APRENDIENDO A VOLAR. CRÍTICA DE “10.000 NOCHES EN NINGUNA PARTE”, DE RAMÓN SALAZAR

1238718_770812669610814_2077445684_n“10.000 noches en ninguna parte” es una película de soñadores y de sueños…rotos. De almas rotas. De niñez rota.
Habla de lo difícil que es enfrentarse a la vida. Pero también habla de la felicidad, del descubrimiento de la amistad, el sexo y la belleza de las cosas, en un frío viaje a través de la mirada pura y cristalina de Andrés Gertrúdix.

El actor madrileño es sin duda el gran descubrimiento del film, dotado de una poderosa intuición y expresividad, y que compone la mejor actuación de este curso.
Sus ojos atraviesan la pantalla e impactan en el corazón del espectador, transmitiendo la terrible vulnerabilidad de su personaje -uno de los más fascinantes que nos ha dado nuestro cine en los últimos tiempos-, con una mirada que parece anquilosada en la niñez. Efectivamente, los ojos de Gertrúdix son los de un niño.

Él interpreta a un hombre frágil, solitario, con un trabajo monótono y una vida gris supeditada al cuidado de su madre alcohólica -estratosférica Susi Sánchez-, para lo cual deberá turnarse con su hermana, quien al igual que él parece despojada de todo rastro de felicidad.
Descubre que ha pasado toda su vida tratando de borrar su propia identidad, y decide emprender un viaje sensorial en búsqueda de todas las emociones que no pudo vivir. En París se reencontrará con su amiga de la infancia -interpretada por Lola Dueñas-, con quien revivirá los juegos de la niñez, en una evocación que nos recuerda a Zulueta.
También viajará a Berlín, donde conocerá a dos mujeres y un hombre con los que descubrirá nuevas formas de familia, y de amar.

Las diferentes etapas de su vida están narradas sin un orden cronológico. Salazar juega con los tiempos, con lo real y lo onírico en un deslumbrante y único entramado de montaje.
Estilísticamente inclasificable, la película quizá esté muy por encima de lo que el gran público español está dispuesto a ver y se aleje de los grandes circuitos comerciales. Probablemente se valore mucho más en el extranjero, y le auguro una importante carrera internacional por festivales.

Ramón Salazar recurre a todas las posibilidades del cine para expresar lo inefable: el sonido, la fina lluvia de imágenes, el diálogo, la maravillosa música y el diseño; jugando con las emociones y manteniendo una encomiable delicadeza.

45379_150512014974219_46706_nAl igual que su gélida fotografía, todos los personajes de la película están impregnados de una hermosa, húmeda y grisácea luz, cuyo matiz cobra colorido según el momento de la vida del protagonista. Y sin duda, todos los actores están en estado de gracia, destacando el durísimo trabajo de la veterana Susi Sánchez, que debería recoger todos los premios pese a ser uno de los años más complicados en la categoría de actriz secundaria.
También me ha sorprendido gratamente la debutante Paula Medina, una interesante actriz de peculiar expresividad.

Najwa Nimri, una de nuestras intérpretes más tradicionalmente cuestionadas -incluso en “Piedras”, primer trabajo de Salazar, alternaba grandes momentos con otros dudosos- alcanza la excelencia interpretativa a la que sólo la madurez le ha podido conducir, en un estremecedor monólogo de una carga dramática brutal, tal vez el texto más aterrador e inspirado de la carrera del director, y que a su vez es una de las escenas “shock” del film -hay dos o tres- capaces de dejar sin aliento al espectador.
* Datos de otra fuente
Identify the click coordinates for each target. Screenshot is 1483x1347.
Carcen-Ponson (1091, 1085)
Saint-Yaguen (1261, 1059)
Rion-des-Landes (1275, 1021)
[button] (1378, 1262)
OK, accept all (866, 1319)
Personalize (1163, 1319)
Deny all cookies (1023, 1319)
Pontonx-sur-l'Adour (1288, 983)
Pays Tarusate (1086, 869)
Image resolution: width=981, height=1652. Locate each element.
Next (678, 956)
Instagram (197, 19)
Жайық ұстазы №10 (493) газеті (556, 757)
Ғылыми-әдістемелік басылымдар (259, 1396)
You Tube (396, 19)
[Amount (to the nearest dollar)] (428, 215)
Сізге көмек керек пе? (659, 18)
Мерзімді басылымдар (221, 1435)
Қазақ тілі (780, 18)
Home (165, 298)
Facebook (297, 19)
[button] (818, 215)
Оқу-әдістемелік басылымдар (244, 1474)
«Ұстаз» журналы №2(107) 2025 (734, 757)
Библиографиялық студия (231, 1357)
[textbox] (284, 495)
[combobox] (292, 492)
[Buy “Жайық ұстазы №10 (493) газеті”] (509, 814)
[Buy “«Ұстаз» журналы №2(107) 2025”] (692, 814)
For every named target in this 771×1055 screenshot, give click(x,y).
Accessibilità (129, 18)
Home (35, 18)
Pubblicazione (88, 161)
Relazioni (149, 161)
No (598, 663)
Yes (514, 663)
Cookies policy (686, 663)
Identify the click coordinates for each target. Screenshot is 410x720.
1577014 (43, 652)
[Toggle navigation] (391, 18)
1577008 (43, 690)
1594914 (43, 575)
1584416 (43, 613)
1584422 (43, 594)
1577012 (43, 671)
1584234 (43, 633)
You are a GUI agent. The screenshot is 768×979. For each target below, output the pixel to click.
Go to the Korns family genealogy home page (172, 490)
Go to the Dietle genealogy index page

No sé si era la intención del director, pero la película dejó en mí un poso de satisfacción y optimismo. Una reconfortante sensación de que nunca es tarde para vivir.

El lirismo que envuelve el relato jamás cae en la vacuidad. La película exige silencio, atención casi reverencial. A cambio Salazar nos ofrece lo que muy pocos.
En mi caso, la película me condujo a algo similar a la fascinación que sentí cuando vi “Azul” (Krzysztof Kieślowski) en mi adolescencia. ¿Cuál ha sido tu regresión con “10.000 noches en ninguna parte”?